■ WORK REQUEST ■
The exercise asks for every line of the data to be reproduced exactly.

■ SOURCE MATERIAL ■
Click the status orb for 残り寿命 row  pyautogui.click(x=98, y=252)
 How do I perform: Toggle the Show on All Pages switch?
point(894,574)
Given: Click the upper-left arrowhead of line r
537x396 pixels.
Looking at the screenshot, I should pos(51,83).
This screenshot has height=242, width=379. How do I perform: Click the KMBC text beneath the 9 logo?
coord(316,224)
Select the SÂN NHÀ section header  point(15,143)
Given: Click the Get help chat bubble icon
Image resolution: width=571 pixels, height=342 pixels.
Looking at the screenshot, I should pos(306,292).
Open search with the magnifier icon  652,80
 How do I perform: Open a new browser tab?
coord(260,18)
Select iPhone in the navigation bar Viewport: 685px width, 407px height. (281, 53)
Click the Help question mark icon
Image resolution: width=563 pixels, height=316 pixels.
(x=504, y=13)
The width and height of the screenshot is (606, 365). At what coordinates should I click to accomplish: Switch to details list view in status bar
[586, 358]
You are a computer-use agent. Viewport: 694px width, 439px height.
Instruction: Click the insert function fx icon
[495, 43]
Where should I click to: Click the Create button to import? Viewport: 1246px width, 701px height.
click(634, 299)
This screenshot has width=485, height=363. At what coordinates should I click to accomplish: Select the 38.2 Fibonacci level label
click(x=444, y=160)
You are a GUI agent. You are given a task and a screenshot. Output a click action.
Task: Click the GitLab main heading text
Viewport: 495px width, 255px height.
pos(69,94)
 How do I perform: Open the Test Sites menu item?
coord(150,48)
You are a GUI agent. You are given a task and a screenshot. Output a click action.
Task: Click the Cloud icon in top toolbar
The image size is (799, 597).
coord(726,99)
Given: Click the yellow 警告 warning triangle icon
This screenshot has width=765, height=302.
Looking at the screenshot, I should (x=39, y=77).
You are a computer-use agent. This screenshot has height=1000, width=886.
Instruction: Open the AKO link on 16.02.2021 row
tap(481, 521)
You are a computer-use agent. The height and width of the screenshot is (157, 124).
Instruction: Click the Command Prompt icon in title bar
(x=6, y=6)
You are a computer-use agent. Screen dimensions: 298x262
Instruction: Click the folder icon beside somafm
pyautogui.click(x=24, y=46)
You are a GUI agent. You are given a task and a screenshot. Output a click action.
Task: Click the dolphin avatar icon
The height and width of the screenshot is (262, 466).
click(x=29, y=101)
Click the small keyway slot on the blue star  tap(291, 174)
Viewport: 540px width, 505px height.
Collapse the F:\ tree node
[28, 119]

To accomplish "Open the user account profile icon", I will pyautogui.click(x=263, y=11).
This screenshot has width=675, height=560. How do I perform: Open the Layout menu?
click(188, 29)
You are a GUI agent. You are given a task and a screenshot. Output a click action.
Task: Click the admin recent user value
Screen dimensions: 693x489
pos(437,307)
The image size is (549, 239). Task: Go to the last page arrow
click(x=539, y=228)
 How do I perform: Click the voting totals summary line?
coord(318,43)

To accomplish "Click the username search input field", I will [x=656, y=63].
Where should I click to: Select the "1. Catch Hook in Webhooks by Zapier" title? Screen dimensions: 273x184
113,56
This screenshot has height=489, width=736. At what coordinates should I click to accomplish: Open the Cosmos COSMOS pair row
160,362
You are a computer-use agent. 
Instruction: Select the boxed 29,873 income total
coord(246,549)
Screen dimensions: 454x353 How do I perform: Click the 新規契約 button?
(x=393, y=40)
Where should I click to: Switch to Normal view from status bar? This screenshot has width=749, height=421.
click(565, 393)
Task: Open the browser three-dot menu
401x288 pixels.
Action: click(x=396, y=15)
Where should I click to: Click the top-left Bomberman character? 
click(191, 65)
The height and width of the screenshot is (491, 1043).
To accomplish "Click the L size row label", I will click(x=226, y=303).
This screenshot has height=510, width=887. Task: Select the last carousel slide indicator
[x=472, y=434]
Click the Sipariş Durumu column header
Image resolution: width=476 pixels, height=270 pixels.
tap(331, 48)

■ SOLUTION TO THIS PROBLEM ■
Click the status orb for 残り寿命 row  pyautogui.click(x=98, y=252)
 How do I perform: Toggle the Show on All Pages switch?
point(894,574)
Given: Click the upper-left arrowhead of line r
537x396 pixels.
Looking at the screenshot, I should pos(51,83).
This screenshot has height=242, width=379. How do I perform: Click the KMBC text beneath the 9 logo?
coord(316,224)
Select the SÂN NHÀ section header  point(15,143)
Given: Click the Get help chat bubble icon
Image resolution: width=571 pixels, height=342 pixels.
Looking at the screenshot, I should pos(306,292).
Open search with the magnifier icon  652,80
 How do I perform: Open a new browser tab?
coord(260,18)
Select iPhone in the navigation bar Viewport: 685px width, 407px height. (281, 53)
Click the Help question mark icon
Image resolution: width=563 pixels, height=316 pixels.
(x=504, y=13)
The width and height of the screenshot is (606, 365). At what coordinates should I click to accomplish: Switch to details list view in status bar
[586, 358]
You are a computer-use agent. Viewport: 694px width, 439px height.
Instruction: Click the insert function fx icon
[495, 43]
Where should I click to: Click the Create button to import? Viewport: 1246px width, 701px height.
click(634, 299)
This screenshot has width=485, height=363. At what coordinates should I click to accomplish: Select the 38.2 Fibonacci level label
click(x=444, y=160)
You are a GUI agent. You are given a task and a screenshot. Output a click action.
Task: Click the GitLab main heading text
Viewport: 495px width, 255px height.
pos(69,94)
 How do I perform: Open the Test Sites menu item?
coord(150,48)
You are a GUI agent. You are given a task and a screenshot. Output a click action.
Task: Click the Cloud icon in top toolbar
The image size is (799, 597).
coord(726,99)
Given: Click the yellow 警告 warning triangle icon
This screenshot has width=765, height=302.
Looking at the screenshot, I should (x=39, y=77).
You are a computer-use agent. This screenshot has height=1000, width=886.
Instruction: Open the AKO link on 16.02.2021 row
tap(481, 521)
You are a computer-use agent. The height and width of the screenshot is (157, 124).
Instruction: Click the Command Prompt icon in title bar
(x=6, y=6)
You are a computer-use agent. Screen dimensions: 298x262
Instruction: Click the folder icon beside somafm
pyautogui.click(x=24, y=46)
You are a GUI agent. You are given a task and a screenshot. Output a click action.
Task: Click the dolphin avatar icon
The height and width of the screenshot is (262, 466).
click(x=29, y=101)
Click the small keyway slot on the blue star  tap(291, 174)
Viewport: 540px width, 505px height.
Collapse the F:\ tree node
[28, 119]

To accomplish "Open the user account profile icon", I will pyautogui.click(x=263, y=11).
This screenshot has width=675, height=560. How do I perform: Open the Layout menu?
click(188, 29)
You are a GUI agent. You are given a task and a screenshot. Output a click action.
Task: Click the admin recent user value
Screen dimensions: 693x489
pos(437,307)
The image size is (549, 239). Task: Go to the last page arrow
click(x=539, y=228)
 How do I perform: Click the voting totals summary line?
coord(318,43)

To accomplish "Click the username search input field", I will [x=656, y=63].
Where should I click to: Select the "1. Catch Hook in Webhooks by Zapier" title? Screen dimensions: 273x184
113,56
This screenshot has height=489, width=736. At what coordinates should I click to accomplish: Open the Cosmos COSMOS pair row
160,362
You are a computer-use agent. 
Instruction: Select the boxed 29,873 income total
coord(246,549)
Screen dimensions: 454x353 How do I perform: Click the 新規契約 button?
(x=393, y=40)
Where should I click to: Switch to Normal view from status bar? This screenshot has width=749, height=421.
click(565, 393)
Task: Open the browser three-dot menu
401x288 pixels.
Action: click(x=396, y=15)
Where should I click to: Click the top-left Bomberman character? 
click(191, 65)
The height and width of the screenshot is (491, 1043).
To accomplish "Click the L size row label", I will click(x=226, y=303).
This screenshot has height=510, width=887. Task: Select the last carousel slide indicator
[x=472, y=434]
Click the Sipariş Durumu column header
Image resolution: width=476 pixels, height=270 pixels.
tap(331, 48)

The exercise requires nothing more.